Helixmith, a Korean biotech company, is set to change its largest shareholder from CanariaBio M to Biosolution Co.

Helixmith shifted its majority shareholder to Biosolution just a year after its acquisition by CanariaBio M in 2022.
Helixmith shifted its majority shareholder to Biosolution just a year after its acquisition by CanariaBio M in 2022.

According to a public filing by Helixmith on Thursday, Helixmith's board meeting entered into a management rights transfer contract with Biosolution, including a paid-in capital increase.

Biosolution will raise a total of 36.5 billion won ($28 million) through a third-party paid-in capital increase, and the deadline for the capital increase payment is Dec. 28.

As a result of the new share issuance, Helixmith's largest shareholder is expected to change from CanariaBio M, which holds a 9.39 percent stake, to Biosolution, which will hold a 15.22 percent stake after the increase.

Through this acquisition, Biosolution plans to maintain most of Helixmith's R&D programs and main pipelines, such as Engensis, NM301, and VM507.

Biosolution is also planning to utilize Helixmith's cell therapy good manufacturing practice (GMP) production facility located at Helixmith's Magok headquarters.

"We will use Helixmith's assets to develop both companies into globally recognized biotech firms," Biosolution CEO Chang Song-sun said. "The investment is not focused on a specific product or disease but on securing a platform that can generate multiple products and businesses in the field of gene and cell therapies."

A Helixmith official also said, "We plan to resolve the lawsuit filed by minority shareholders challenging the validity of the new share issuance as quickly as possible and to end our relationship with the CanariaBio M."

Meanwhile, the change in the largest shareholder of Helixmith comes after the company previously held a board meeting and entered into a management rights transfer contract with CanariaBio M on Dec. 22 of last year.
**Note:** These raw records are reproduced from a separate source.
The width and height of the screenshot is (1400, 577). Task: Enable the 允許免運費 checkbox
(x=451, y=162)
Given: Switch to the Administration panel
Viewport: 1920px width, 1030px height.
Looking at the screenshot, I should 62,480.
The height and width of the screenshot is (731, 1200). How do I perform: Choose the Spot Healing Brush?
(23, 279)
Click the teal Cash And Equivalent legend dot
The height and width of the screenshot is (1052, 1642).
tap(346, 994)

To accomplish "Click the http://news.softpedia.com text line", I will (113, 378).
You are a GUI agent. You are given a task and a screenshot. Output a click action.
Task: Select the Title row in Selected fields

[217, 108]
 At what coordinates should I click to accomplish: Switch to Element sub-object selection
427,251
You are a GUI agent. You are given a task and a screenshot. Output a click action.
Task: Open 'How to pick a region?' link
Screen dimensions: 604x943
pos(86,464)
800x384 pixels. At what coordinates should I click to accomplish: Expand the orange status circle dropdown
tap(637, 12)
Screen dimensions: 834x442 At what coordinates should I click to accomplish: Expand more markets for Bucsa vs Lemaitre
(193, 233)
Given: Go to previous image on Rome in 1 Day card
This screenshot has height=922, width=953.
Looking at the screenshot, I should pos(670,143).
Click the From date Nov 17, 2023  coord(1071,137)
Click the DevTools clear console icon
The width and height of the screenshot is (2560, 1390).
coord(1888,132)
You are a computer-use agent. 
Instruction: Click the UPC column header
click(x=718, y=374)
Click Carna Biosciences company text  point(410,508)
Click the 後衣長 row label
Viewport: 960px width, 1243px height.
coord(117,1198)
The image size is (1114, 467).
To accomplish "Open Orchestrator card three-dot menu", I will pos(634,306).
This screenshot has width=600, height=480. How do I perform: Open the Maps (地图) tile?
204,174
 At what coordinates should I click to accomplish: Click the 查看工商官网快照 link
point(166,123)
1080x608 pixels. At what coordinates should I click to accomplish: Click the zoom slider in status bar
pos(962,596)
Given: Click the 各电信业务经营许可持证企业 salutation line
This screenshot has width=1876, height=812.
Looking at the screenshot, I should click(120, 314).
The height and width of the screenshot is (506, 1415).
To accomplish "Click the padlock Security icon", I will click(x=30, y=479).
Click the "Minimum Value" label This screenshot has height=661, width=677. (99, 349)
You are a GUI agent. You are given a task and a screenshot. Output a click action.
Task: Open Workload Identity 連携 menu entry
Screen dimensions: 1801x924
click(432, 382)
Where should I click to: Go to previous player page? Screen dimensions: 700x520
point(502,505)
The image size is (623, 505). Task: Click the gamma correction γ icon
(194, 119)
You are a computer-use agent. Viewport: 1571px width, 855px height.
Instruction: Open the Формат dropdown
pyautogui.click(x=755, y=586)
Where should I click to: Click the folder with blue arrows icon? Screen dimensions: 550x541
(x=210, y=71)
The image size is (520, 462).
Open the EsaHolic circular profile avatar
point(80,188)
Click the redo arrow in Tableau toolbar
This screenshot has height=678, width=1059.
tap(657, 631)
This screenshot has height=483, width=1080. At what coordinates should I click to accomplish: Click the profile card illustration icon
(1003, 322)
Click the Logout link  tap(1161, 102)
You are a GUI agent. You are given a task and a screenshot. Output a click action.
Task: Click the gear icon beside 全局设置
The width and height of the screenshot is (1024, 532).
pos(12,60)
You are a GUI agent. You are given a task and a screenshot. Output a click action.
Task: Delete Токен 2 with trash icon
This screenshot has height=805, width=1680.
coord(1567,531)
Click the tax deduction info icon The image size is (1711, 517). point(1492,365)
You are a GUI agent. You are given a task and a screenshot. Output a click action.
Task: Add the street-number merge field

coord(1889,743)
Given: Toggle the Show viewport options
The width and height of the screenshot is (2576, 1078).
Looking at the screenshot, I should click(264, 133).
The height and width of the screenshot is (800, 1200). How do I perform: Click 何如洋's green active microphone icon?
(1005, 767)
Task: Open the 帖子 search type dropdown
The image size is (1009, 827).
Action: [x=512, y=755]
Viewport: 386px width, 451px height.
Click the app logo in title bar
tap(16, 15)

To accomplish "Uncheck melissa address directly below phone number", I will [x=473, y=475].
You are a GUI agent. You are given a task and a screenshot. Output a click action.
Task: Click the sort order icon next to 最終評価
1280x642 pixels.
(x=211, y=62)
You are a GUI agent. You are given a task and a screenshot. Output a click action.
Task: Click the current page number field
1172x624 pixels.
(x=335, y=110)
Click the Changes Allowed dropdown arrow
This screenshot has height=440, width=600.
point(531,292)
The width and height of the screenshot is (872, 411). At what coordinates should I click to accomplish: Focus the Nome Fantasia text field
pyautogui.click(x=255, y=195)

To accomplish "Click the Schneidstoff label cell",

Under the accord, CanariaBio M took over 2.97 million newly issued shares allocated to third parties by Helixmith, worth 35 billion won, becoming its largest shareholder with a 7.3 percent stake.

The founder and former CEO, Kim Sun-young, stepped down as the second-largest shareholder during this process.

However, since then, CanariaBio M failed to execute the investment in Helixmith on time.

While Helixmith was supposed to receive 10 billion won from CanariaBio M for the paid-in capital increase, the payment deadline was postponed five times from April 28, to June 30, Aug. 31, Oct. 10, and finally being postponed indefinitely.

This took a heavy toll on Helixmith's stock price as the company's shares, which were around 12,000 won when the capital increase was announced, plummeted to 5,480 won on Dec. 5.

During that time, industry officials speculated that CanariaBio M might be postponing the capital increase payment to confirm the results of the phase 3-2 trial results of Helixmith's Engensis in treating diabetic peripheral neuropathy (DPN).

Helixmith had postponed the interim results announcement several times and finally decided to proceed without an interim analysis, announcing they would release the final analysis in December.

However, the company has yet to announce the results.

Helixmith started as an on-campus venture by former Seoul National University professor Kim in 1996. After receiving recognition for its potential as a gene delivery system therapeutic gene and protein technology, the company became the first company to go public on the Kosdaq market through the special technology listing system in 2005.

In 2019, Helixmith's market capitalization exceeded 4 trillion won, making it the second largest company in the Kosdaq market based on market cap at that time, and it became a representative biopharmaceutical company in Korea.

However, the company's reputation and stock price started to go downhill after it failed to make conclusions due to data contamination in its gene therapy Engensis, also known as VM202-DPN, in treating diabetic peripheral neuropathy (DPN) in 2019.

The company saw an additional setback when it unveiled that it had invested about 264.3 billion won in high-risk, high-return financial alternative assets since 2016 and lost part of the money in 2020, enraging the already disgruntled shareholders. The investment into insolvent funds raised concerns about the Korea Exchange (KRX) designating the company as an administrative issue.